_WORK REQUEST_
Quote all lines below exactly. Images stay out.

_TASK MATERIAL_
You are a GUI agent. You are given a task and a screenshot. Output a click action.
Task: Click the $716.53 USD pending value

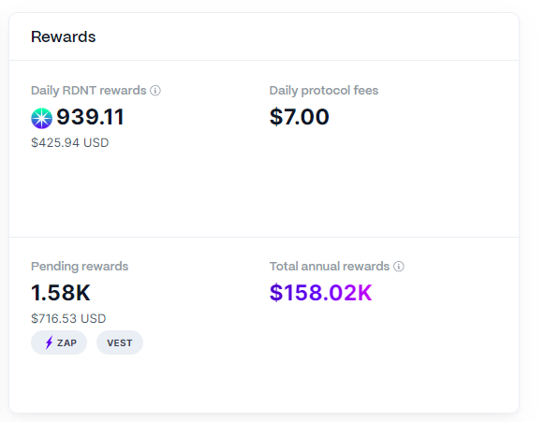pyautogui.click(x=68, y=318)
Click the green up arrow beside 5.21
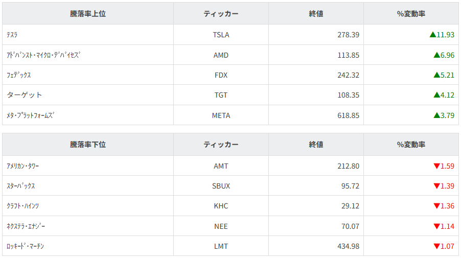 [436, 75]
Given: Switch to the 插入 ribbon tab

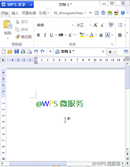Looking at the screenshot, I should [x=15, y=13].
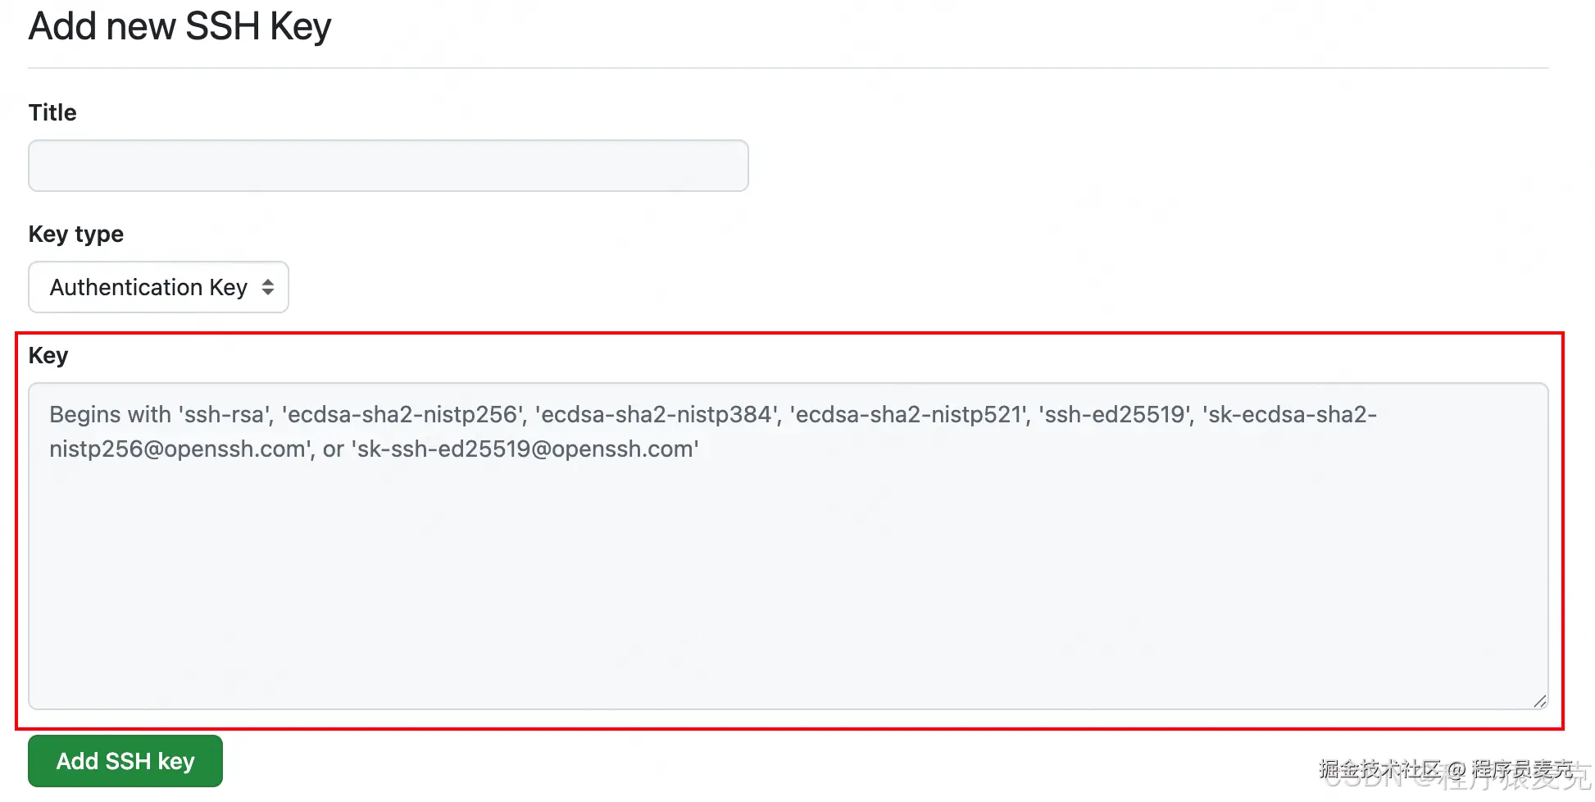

_WORKED SOLUTION_
You are a GUI agent. You are given a task and a screenshot. Output a click action.
Task: Click the $716.53 USD pending value

pyautogui.click(x=68, y=318)
Click the green up arrow beside 5.21
 [436, 75]
Given: Switch to the 插入 ribbon tab

Looking at the screenshot, I should [x=15, y=13].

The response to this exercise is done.